There are soaps and topical medications that contain 5 to 10 percent benzoyl peroxide that can be purchased without a prescription. And there are many water-based cosmetic preparations (oil-based ones should be avoided) available for covering pimples and blemishes while nature takes it courses. After the hormonal surges of puberty die down, acne normally fades away.
Diet in adolescence
After the age of ten to twelve, it may become increasingly difficult to get children to accept a diet that is different from that of their friends and age-mates. Up to then they usually go along with their parents; ideas, especially if the parents are in agreement.
In fact, they don’t think of such meals as a diet; they are just foods that appear regularly at mealtime. But after they have eaten with friends or at school for a few months, they may want to eat more hamburgers, potato chips, French fries, cheese, and ice cream and other sweet and creamy desserts. Other teens restrict their intakes excessively. It’s helpful to remember that teens who are active and growing quickly can eat huge portions and need every calorie.
If your children wonder what would happen if they broke your dietary rules at school, other children’s homes or restaurants, you can point out that they will be increasingly out of your sight and must decide more things for themselves. And you don’t want to snoop or punish them; you only want to serve them the best possible foods.
Certainly the most powerful influence is for both parents to eat, politely, the thoughtful meals that have been prepared. Don’t hold back on the children’s favorite dishes until they have eaten what you consider the most healthful items—that’s always counterproductive.
There is an important reason why it’s sensible to avoid food arguments during adolescence. This is when rebellion against the parents’ diet is apt to be strongest and when the desire to eat the same foods as classmates and friends is strongest.
Parents and nutritionists who have gone through this phase with adolescent children testify that there is a better chance that the children will revert to their parents’ diet in time if no issue is made of the rebellion. When a long, bitter conflict occurs over diet in adolescence, its pattern is more like to persist—for years.
Along with the adolescent growth spurt comes an increased need for sleep. The average 10-year-old can get by with 8 or 9 hours a night; the average teen may need 9 or 10. Teens also naturally go to bed later and later and want to get up later and later in the morning.
But of course school interferes, forcing them to get up early, even though they stayed up late.

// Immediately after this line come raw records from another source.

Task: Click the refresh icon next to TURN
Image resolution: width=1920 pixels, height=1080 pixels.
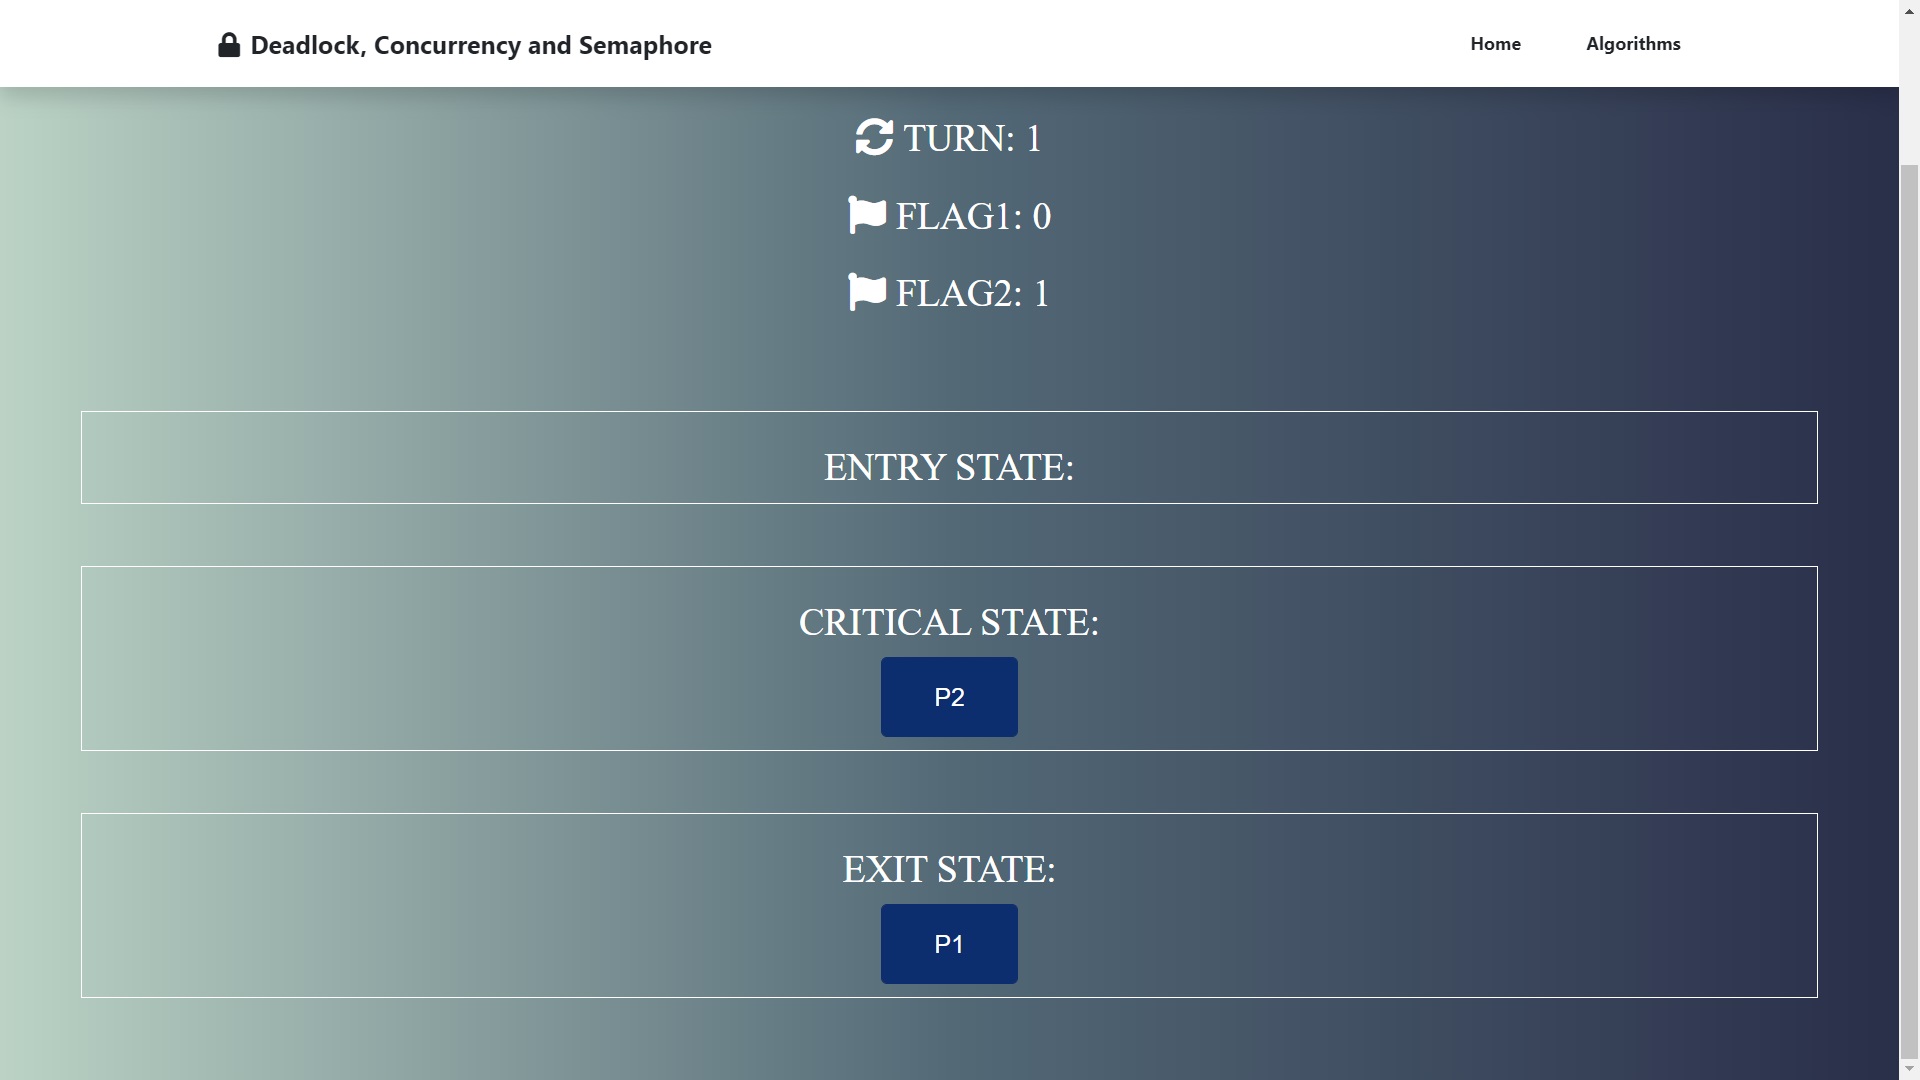Action: [874, 138]

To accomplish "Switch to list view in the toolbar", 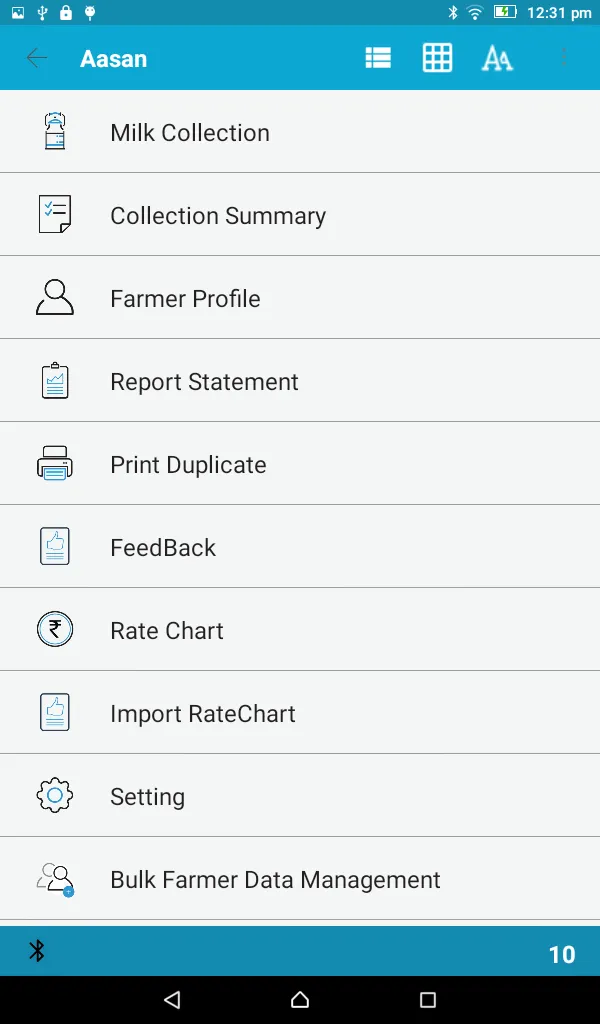I will pos(377,57).
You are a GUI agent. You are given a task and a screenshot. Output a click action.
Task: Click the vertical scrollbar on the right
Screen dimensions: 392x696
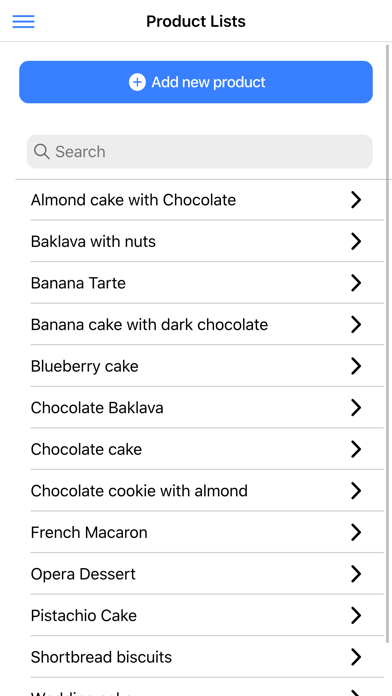(x=388, y=342)
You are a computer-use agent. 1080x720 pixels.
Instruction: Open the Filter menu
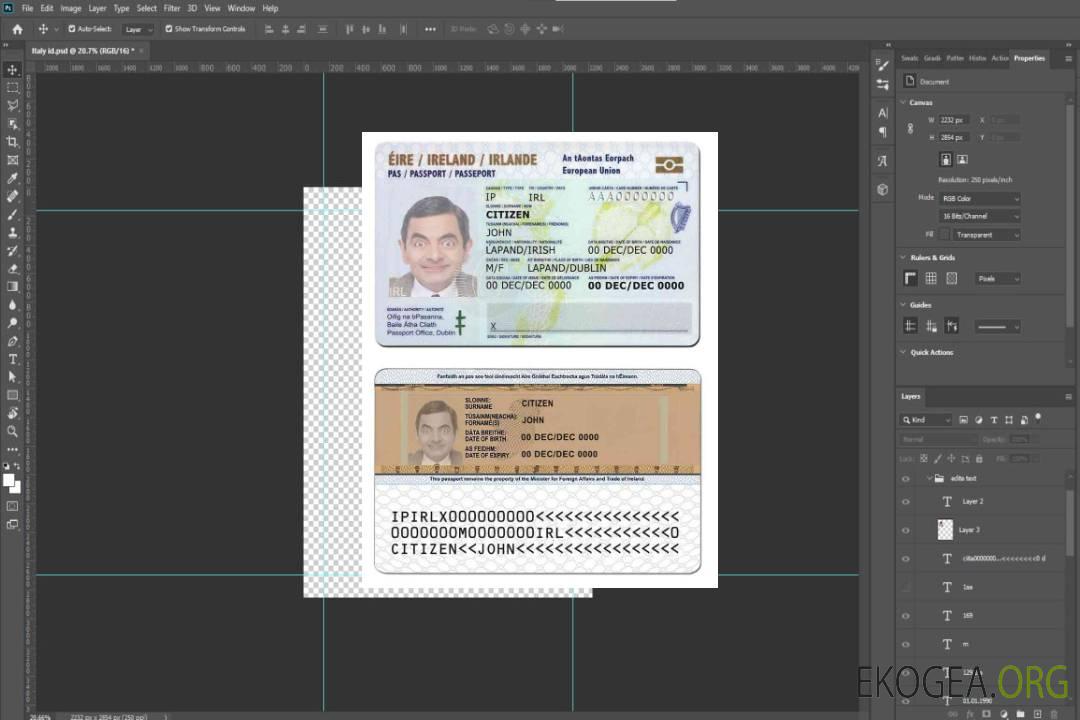(172, 8)
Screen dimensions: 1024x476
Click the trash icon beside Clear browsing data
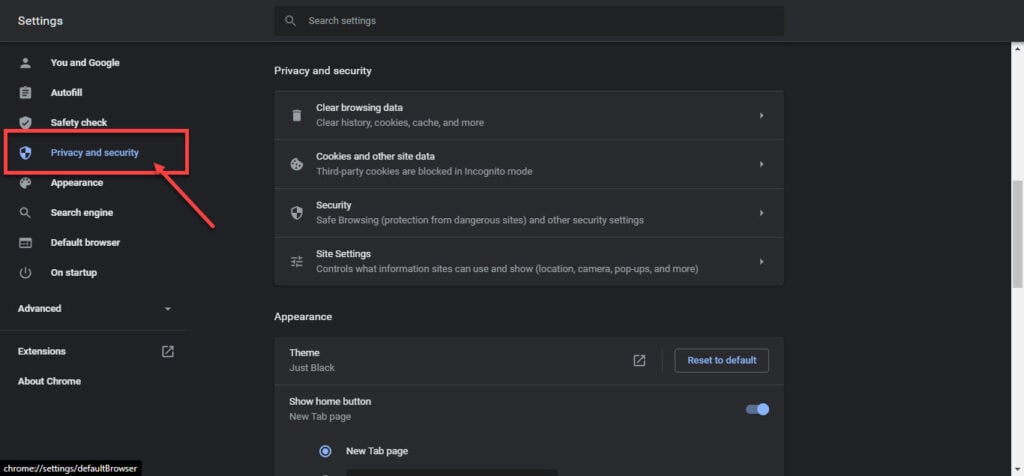point(296,116)
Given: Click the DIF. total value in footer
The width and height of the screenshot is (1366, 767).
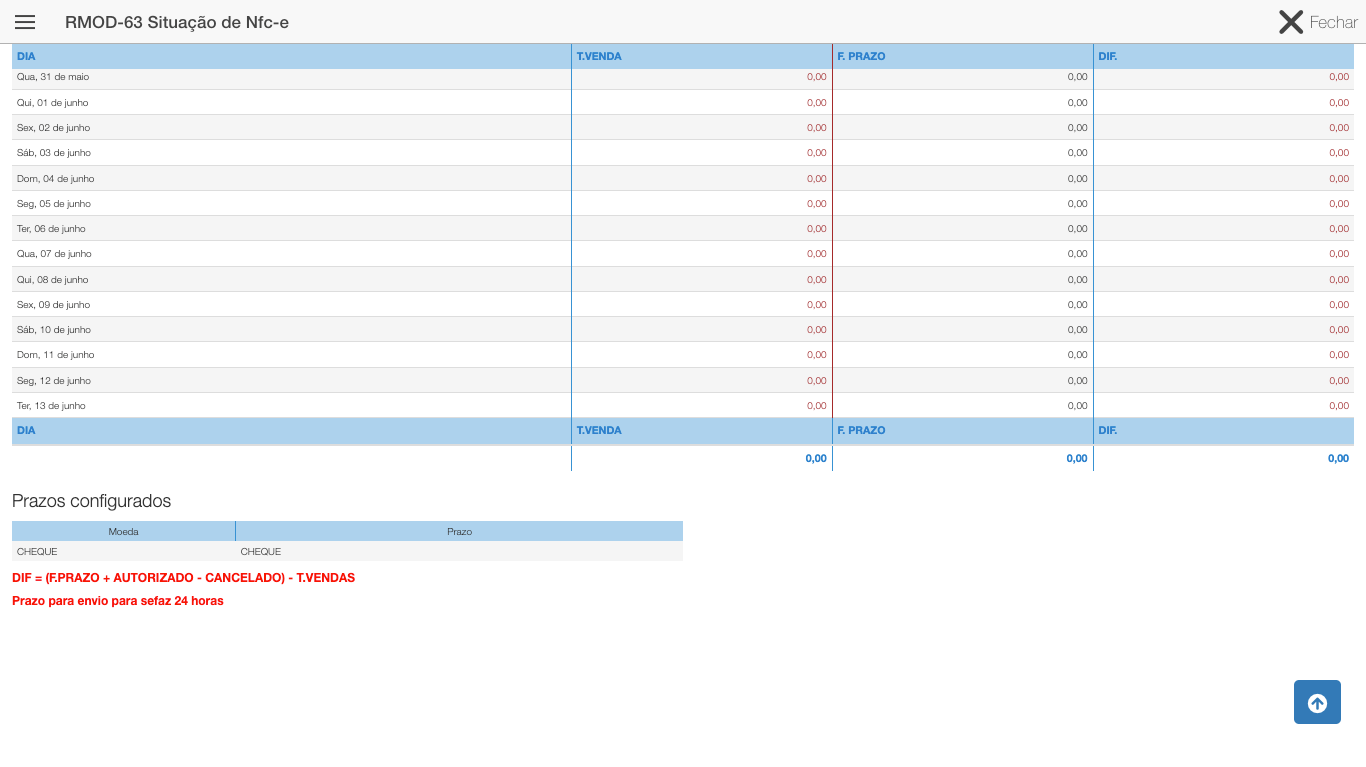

A teen who becomes sleepier (or crankier) through the week then tries to catch up by sleeping 14 hours straight on Saturday is not getting enough sleep. In this way, teens are very much like many adults in our too busy society.
The consequences of too little sleep can include poor school performance, irritability with parents and siblings, even symptoms of depression. It can be very difficult to help a busy teen get enough sleep. But one of the main culprits, late night television, is fairly easy to deal with. Just say no. My own feeling is that television has no place in anyone’s bedroom.
With adolescents being as busy as they often are, it may not seem necessary to advise that they get enough exercise. But schools often drop physical education requirements in high school, leading to a decline in physical fitness.
Regular exercise, through competitive sports, dance, martial arts, or other pursuits, helps teens maintain energy, avoid obesity, and perhaps prevent depression. More is not necessarily better, however. Excessive exercise can be a sign of anorexia nervosa.